Common Pitfalls and Prevention

Pitfall 1: Not Understanding the Corruption Pattern

Mistake: Assuming the file has a standard SQLite header when it may only contain a data page.

Prevention: Always examine the first few bytes with hexdump. If the file starts with 0x0d instead of "SQLite format 3", the header is missing. Adjust parsing offsets accordingly (no 100-byte header offset needed).

Pitfall 2: Multiple Script Iterations

Mistake: Creating many separate recovery scripts (recover1.py, recover2.py, etc.) based on trial and error.

Prevention:

Read the hex dump thoroughly first and annotate the structure manually
Build one script with debug flags
Reference the SQLite file format specification before coding

Pitfall 3: Reading Strings Beyond Their Boundaries

Mistake: Reading string data without checking the serial type length, resulting in incorrect strings (e.g., "testword052" instead of "testword05").
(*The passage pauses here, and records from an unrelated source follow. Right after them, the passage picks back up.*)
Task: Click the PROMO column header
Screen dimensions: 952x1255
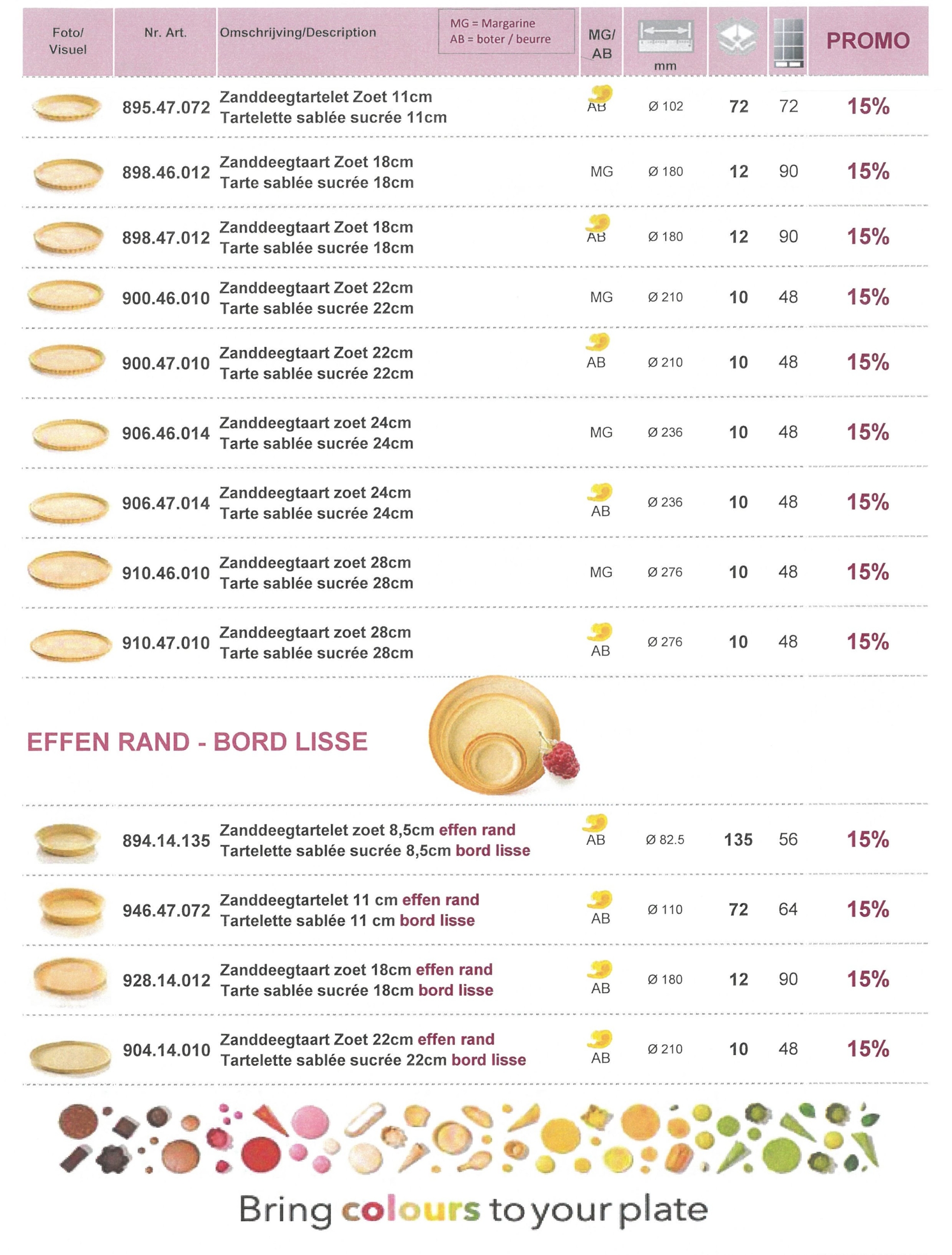Action: (x=868, y=41)
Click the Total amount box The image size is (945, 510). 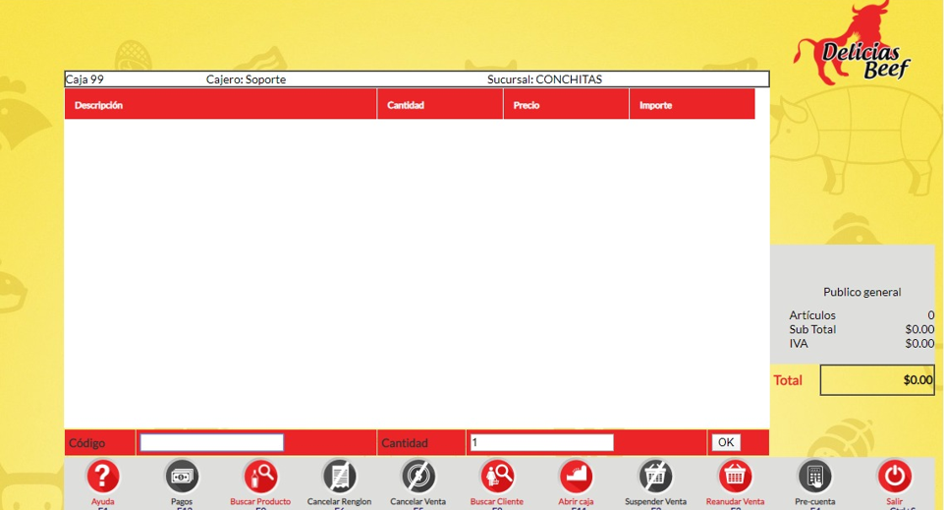877,380
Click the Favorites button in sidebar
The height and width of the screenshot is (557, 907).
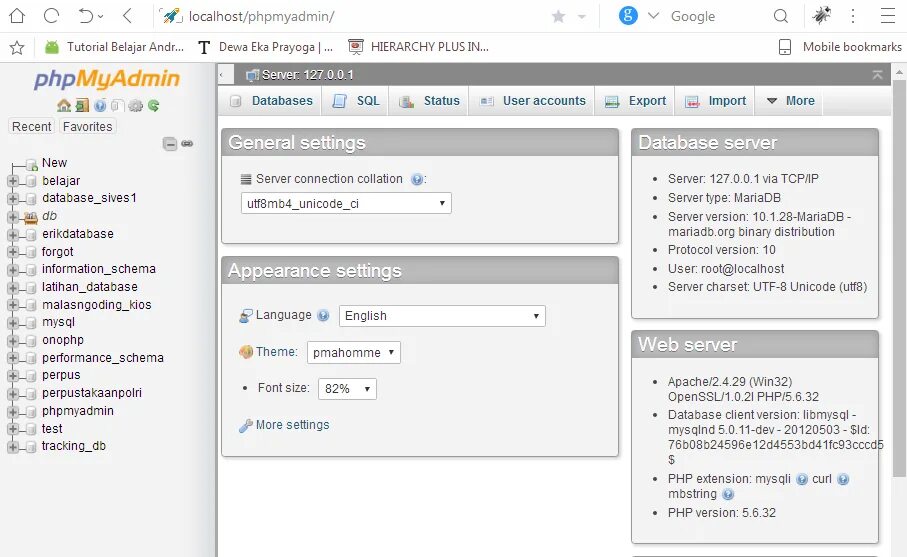click(x=88, y=127)
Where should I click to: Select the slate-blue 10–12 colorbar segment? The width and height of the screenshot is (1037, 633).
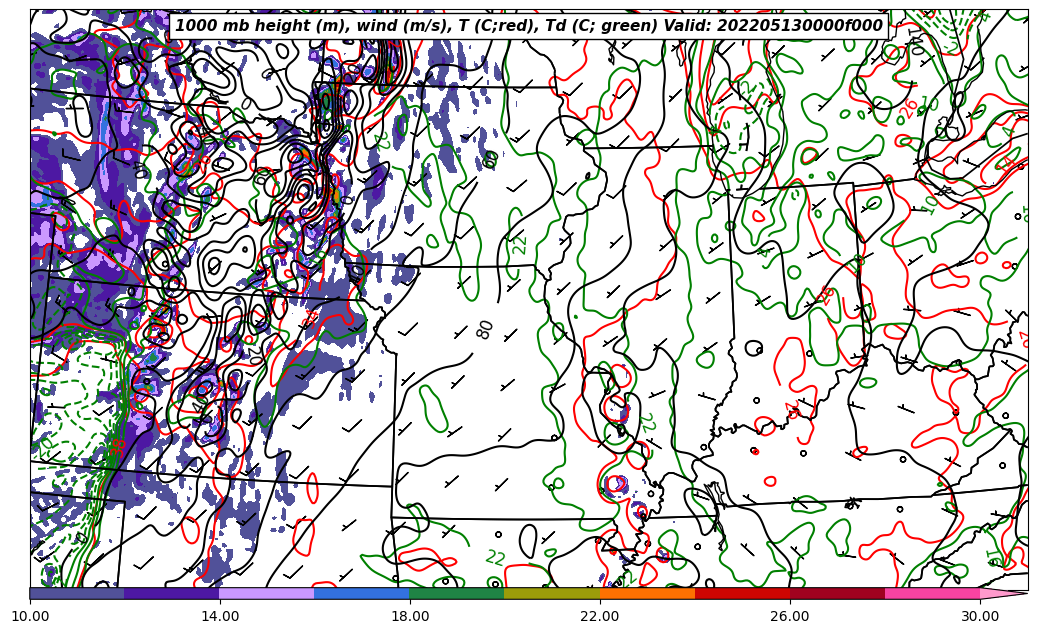(x=77, y=593)
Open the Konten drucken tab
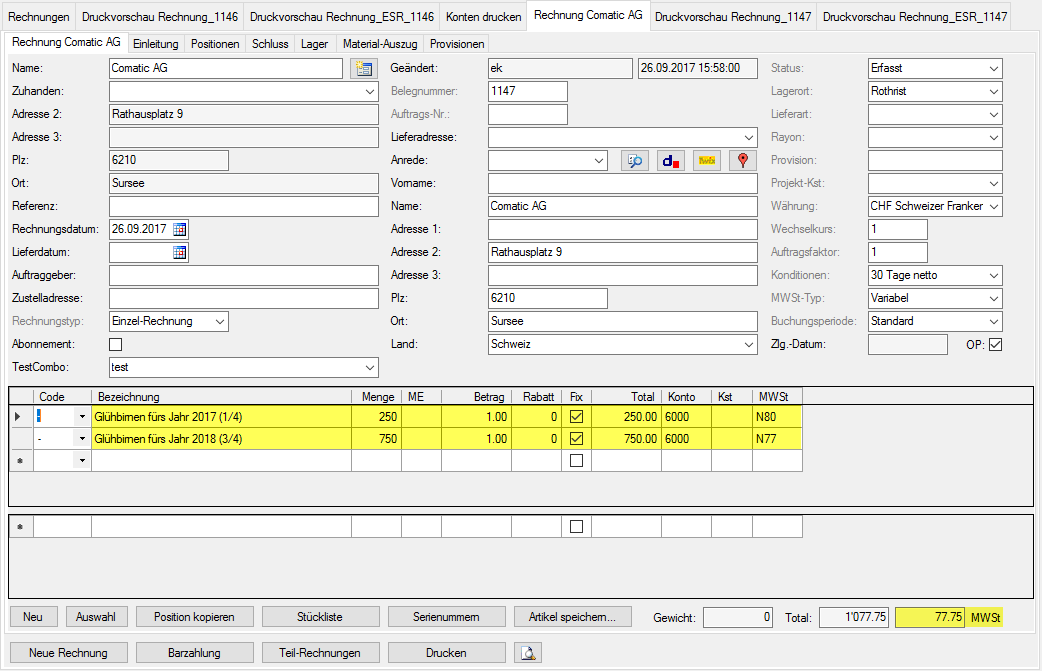The height and width of the screenshot is (671, 1042). click(x=483, y=17)
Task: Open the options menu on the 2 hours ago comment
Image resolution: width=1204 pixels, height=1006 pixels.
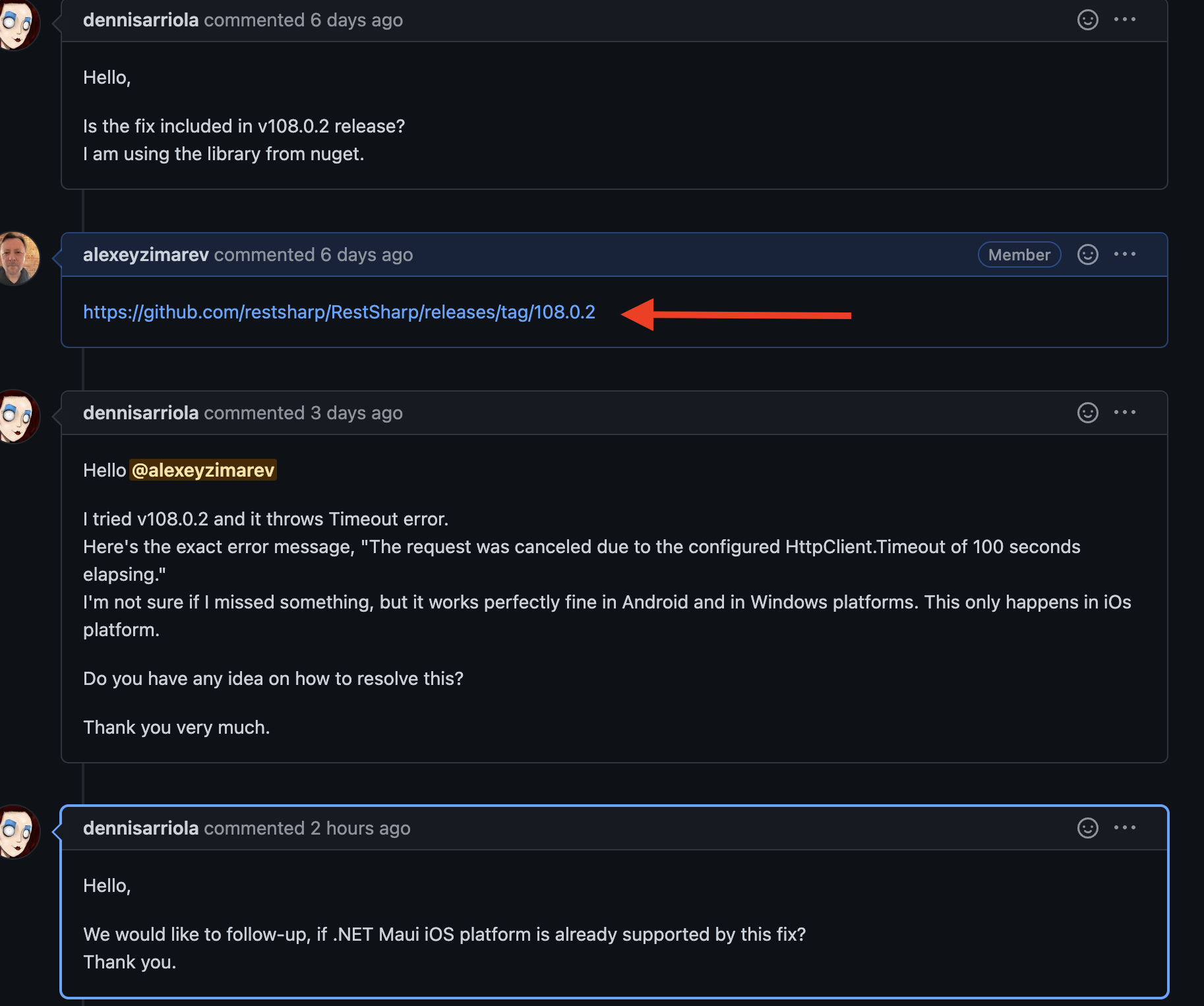Action: 1124,828

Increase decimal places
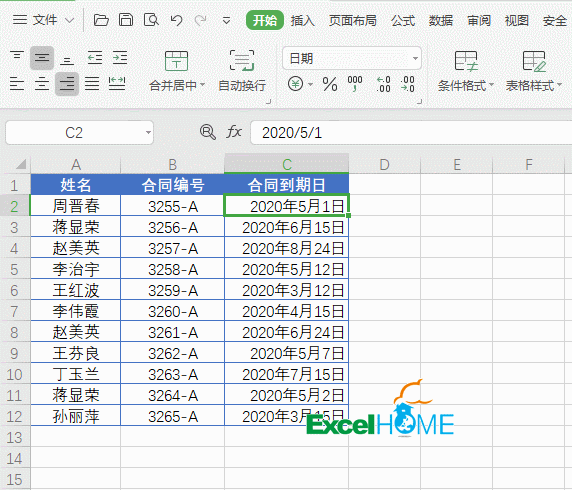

Prevention: Always calculate string length from serial type: length = (serial_type - 13) // 2. Read exactly that many bytes.

Pitfall 4: Syntax Errors in Generated Code

Mistake: Missing spaces in operators like if48 instead of if 48, or 12and instead of 12 and.

Prevention: Validate syntax before running:

python3 -m py_compile recovery_script.py

Pitfall 5: Wrong Byte Order

Mistake: Reading multi-byte integers with little-endian instead of big-endian.

Prevention: SQLite uses big-endian for all multi-byte integers. Always use struct.unpack('>...', data) with the > prefix.

Pitfall 6: Not Handling Truncation Gracefully

Mistake: Script crashes when encountering truncated data at end of file.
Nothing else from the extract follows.